Avec la date butoir du 29 mars, soit dans 24 heures, pour la soumission du rapport sur les anomalies du rapport salarial du Pay Research Bureau, les membres de la commission Manraj mettent actuellement la dernière main à la version originale à être remise au gouvernement. En cette fin de semaine, très peu d’indications ont transpiré quant à la possibilité que les principales recommandations de l’Omission and Anomalies Commission soient avalisées lors des délibérations du conseil des ministres de demain. La principale question préoccupant les salariés du secteur public et des syndicats de la fonction publique porte sur le quantum de la révision salariale proposée par la commission Manraj pour corriger les anomalies du rapport Aujayeb de l’année dernière.
Des recoupements d’informations effectuées auprès des sources fiables et concordantes avancent qu’il faudra s’attendre à un coût représentant un financement additionnel de l’ordre de 15 % sur le budget de Rs 4,7 milliards avec la mise à exécution du précédent rapport du PRB à partir du 1er janvier dernier. Avec l’adoption des propositions du rapport Manraj, le gouvernement devra trouver une somme supplémentaire de l’ordre de Rs 800 millions si le quantum est confirmé, soit un coût global supérieur à Rs 5,5 milliards pour les deux rapports.
Les responsables des différentes fédérations syndicales de la fonction publique et des corps para-étatiques misent sur une révision salariale minimale de Rs 2 000 pour les employés au bas de l’échelle dans une tentative de rattrapage sur les hauts salaires. Outre la dimension purement monétaire, le rapport Manraj pourra également se pencher sur le volet de Fringe Benefits, dont une formule de compensation en faveur des fonctionnaires pour les congés non-pris aussi bien que d’autres Schemes.
Du côté de la commission Manraj, on laisse entendre que le coût de financement de l’adoption du rapport sur les anomalies a déjà fait l’objet de discussions au plus haut niveau avec le ministère des Finances. Mais d’autres sources indiquent que la Date of Implementation du rapport sur les Omissions and Anomalies pourrait représenter une surprise pour les fonctionnaires et employés des services parapublics.

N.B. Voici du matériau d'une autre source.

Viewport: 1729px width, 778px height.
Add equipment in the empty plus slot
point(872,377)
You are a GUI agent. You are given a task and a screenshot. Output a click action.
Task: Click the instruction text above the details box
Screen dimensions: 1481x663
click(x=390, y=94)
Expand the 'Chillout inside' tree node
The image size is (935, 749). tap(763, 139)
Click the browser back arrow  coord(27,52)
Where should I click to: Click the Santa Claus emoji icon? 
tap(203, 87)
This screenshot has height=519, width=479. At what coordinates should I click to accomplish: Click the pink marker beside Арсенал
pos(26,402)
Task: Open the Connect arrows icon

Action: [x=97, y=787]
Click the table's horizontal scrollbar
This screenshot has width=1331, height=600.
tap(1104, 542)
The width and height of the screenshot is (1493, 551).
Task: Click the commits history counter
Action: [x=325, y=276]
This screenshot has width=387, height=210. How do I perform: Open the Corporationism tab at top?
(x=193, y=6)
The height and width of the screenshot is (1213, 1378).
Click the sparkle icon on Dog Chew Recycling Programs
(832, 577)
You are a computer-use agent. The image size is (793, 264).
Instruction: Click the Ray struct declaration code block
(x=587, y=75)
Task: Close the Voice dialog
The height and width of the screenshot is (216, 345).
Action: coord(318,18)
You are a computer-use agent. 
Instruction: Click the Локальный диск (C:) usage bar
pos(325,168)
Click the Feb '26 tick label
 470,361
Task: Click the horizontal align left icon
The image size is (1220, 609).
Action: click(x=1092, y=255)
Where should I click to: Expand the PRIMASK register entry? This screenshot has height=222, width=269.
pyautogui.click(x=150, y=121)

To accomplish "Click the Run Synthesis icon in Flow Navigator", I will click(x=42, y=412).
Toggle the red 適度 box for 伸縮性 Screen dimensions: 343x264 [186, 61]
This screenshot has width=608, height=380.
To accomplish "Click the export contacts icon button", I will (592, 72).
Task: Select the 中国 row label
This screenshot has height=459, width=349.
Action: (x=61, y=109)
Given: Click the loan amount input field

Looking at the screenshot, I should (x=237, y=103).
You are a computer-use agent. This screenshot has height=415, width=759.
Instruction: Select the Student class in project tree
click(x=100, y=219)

La date de l’entrée en vigueur des recommandations de révision salariale pourrait être fixée au 1er janvier 2014 au lieu du 1er janvier dernier, soit avec un décalage d’une année. Cette éventualité est au centre des discussions entre le ministère des Finances et la commission depuis quelques jours précédant la soumission du rapport au gouvernement.
Ceux qui préconisent la date du 1er janvier 2014 rappellent que le présent budget du gouvernement n’a fait aucune provision supplémentaire pour le financement du rapport Manraj, soit Rs 800 millions. De ce fait, le ministère des Finances devra s’engager dans un vaste exercice de réallocation de fonds dans le budget de cette année et qu’il serait préférable de « postpone » le paiement de la correction des anomalies au prochain budget de novembre. Ils se joignent également à la thèse défendue depuis la fin de l’année dernière par la Banque de Maurice, qui réitère le fait que le paiement du PRB aux fonctionnaires constitue un des principaux facteurs alimentant la reprise de l’inflation à Maurice.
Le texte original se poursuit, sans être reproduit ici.